==== Source data ====

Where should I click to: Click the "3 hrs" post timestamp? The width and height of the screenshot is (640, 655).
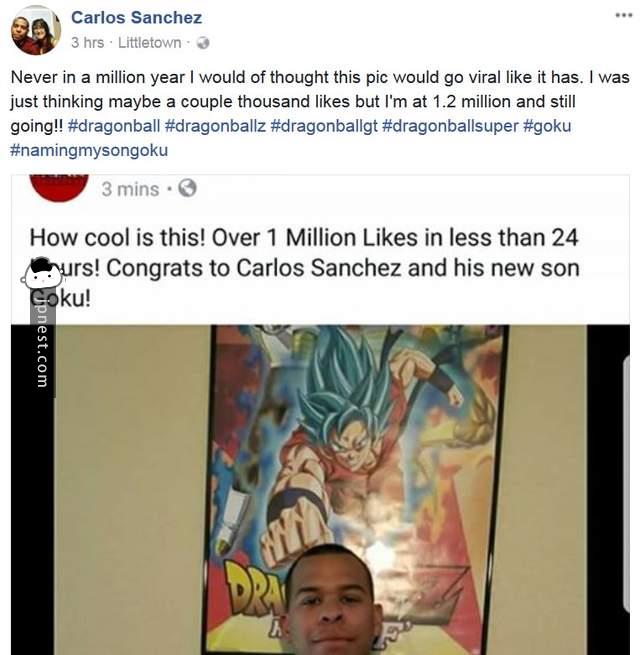pos(87,43)
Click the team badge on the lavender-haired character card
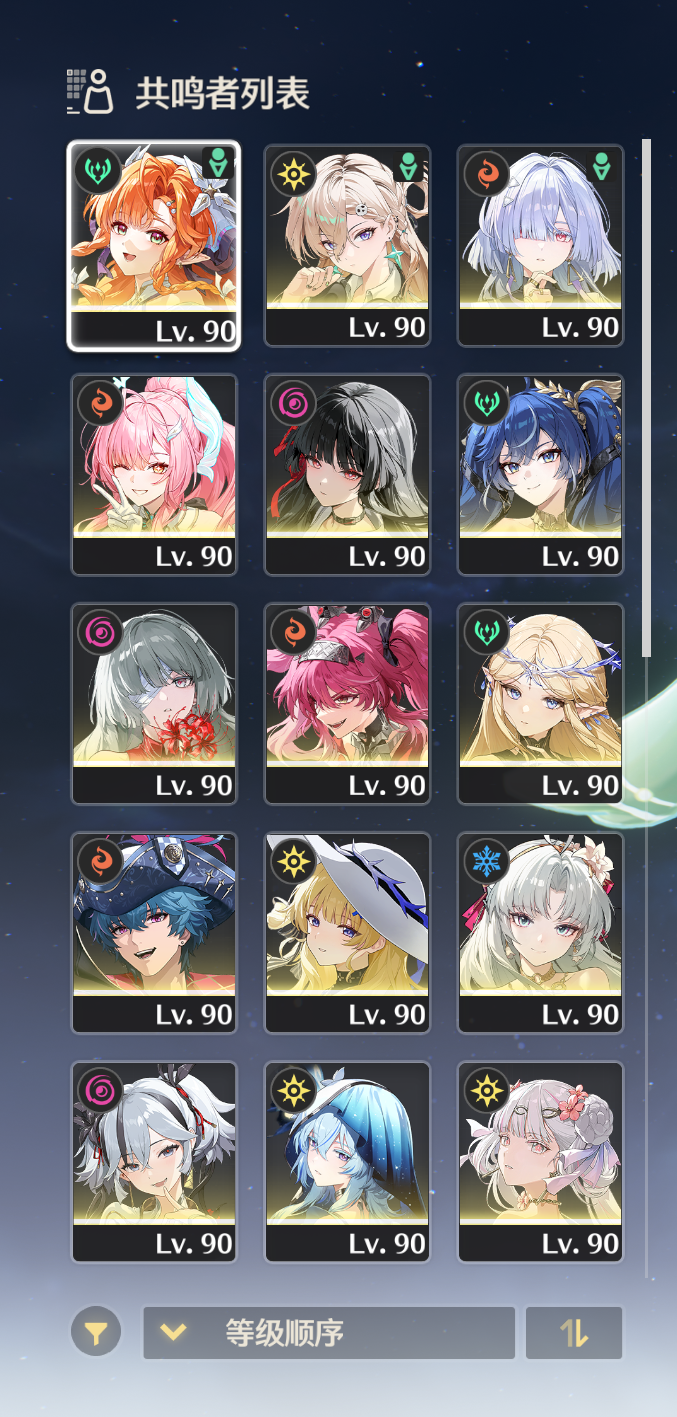The height and width of the screenshot is (1417, 677). (x=601, y=165)
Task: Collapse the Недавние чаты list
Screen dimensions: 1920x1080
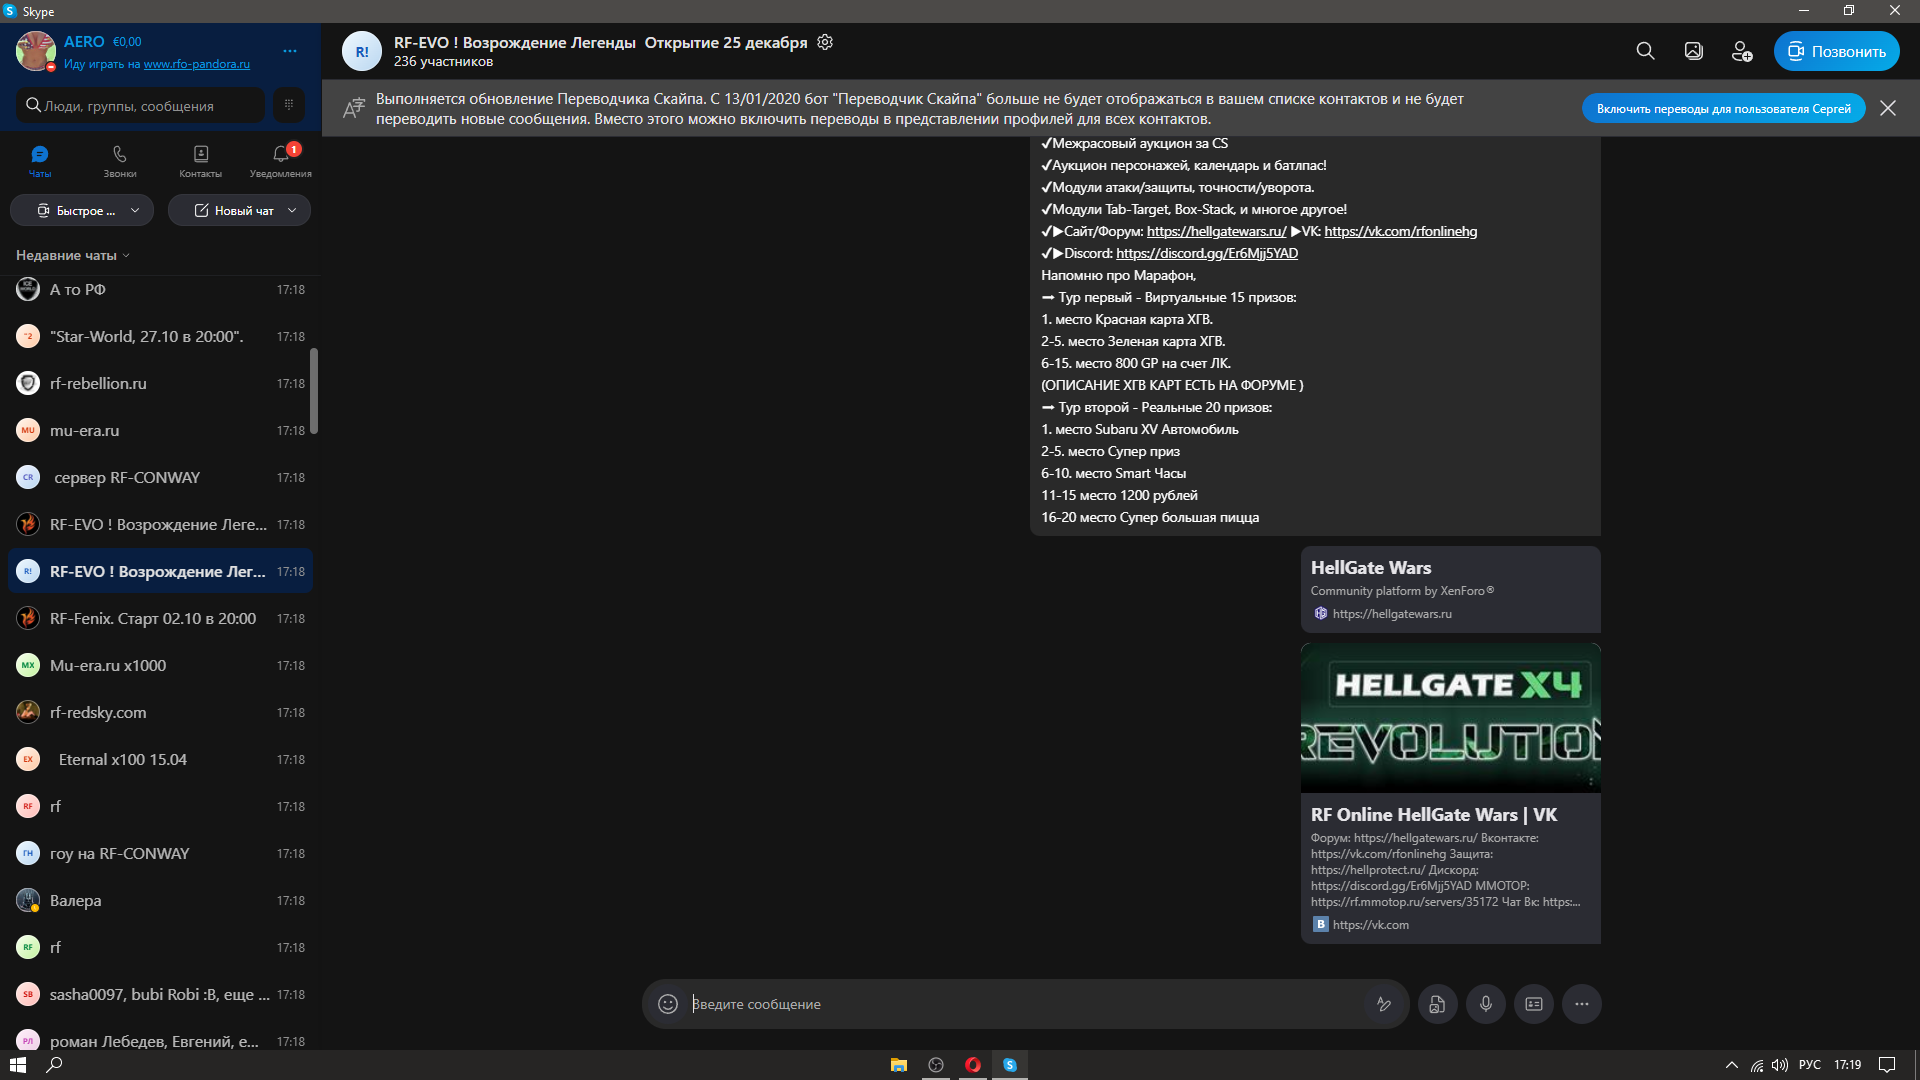Action: click(73, 255)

====

Work instruction :: Repeat each line above exactly as it reads, omitting any pictures.

Result of the exercise ::
Where should I click to: Click the "3 hrs" post timestamp? The width and height of the screenshot is (640, 655).
pos(87,43)
Click the team badge on the lavender-haired character card
The height and width of the screenshot is (1417, 677). (x=601, y=165)
Task: Collapse the Недавние чаты list
Screen dimensions: 1920x1080
Action: click(73, 255)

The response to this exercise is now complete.